WHAT IS EXPECTED ->
Reproduce each of the following records word for word, omitting the pictures.

SOURCE RECORDS ->

start

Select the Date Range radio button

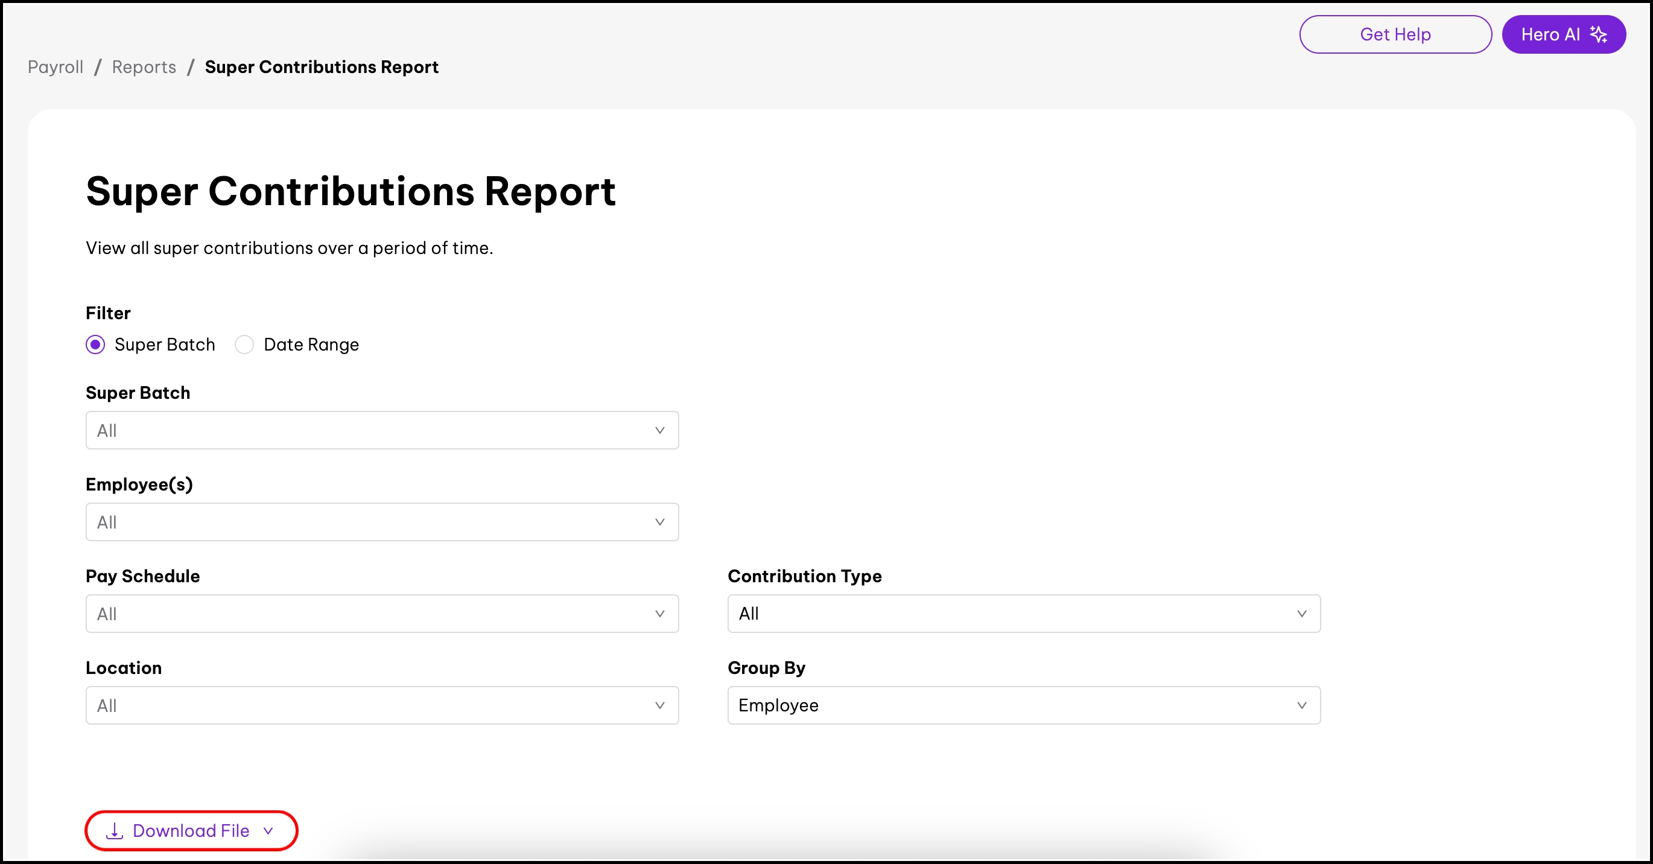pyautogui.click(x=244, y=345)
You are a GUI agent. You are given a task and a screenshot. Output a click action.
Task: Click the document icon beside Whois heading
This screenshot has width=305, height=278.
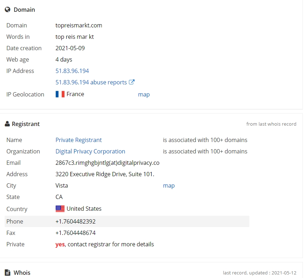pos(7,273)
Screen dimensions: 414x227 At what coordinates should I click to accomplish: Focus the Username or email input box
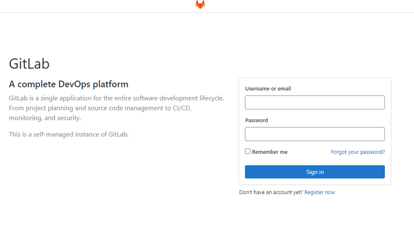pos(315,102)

end

ANSWER TO THE EXERCISE ->
Select the Date Range radio button

pyautogui.click(x=244, y=345)
You are a GUI agent. You are given a task and a screenshot. Output a click action.
Task: Click the document icon beside Whois heading
This screenshot has width=305, height=278.
pos(7,273)
Screen dimensions: 414x227 At what coordinates should I click to accomplish: Focus the Username or email input box
pos(315,102)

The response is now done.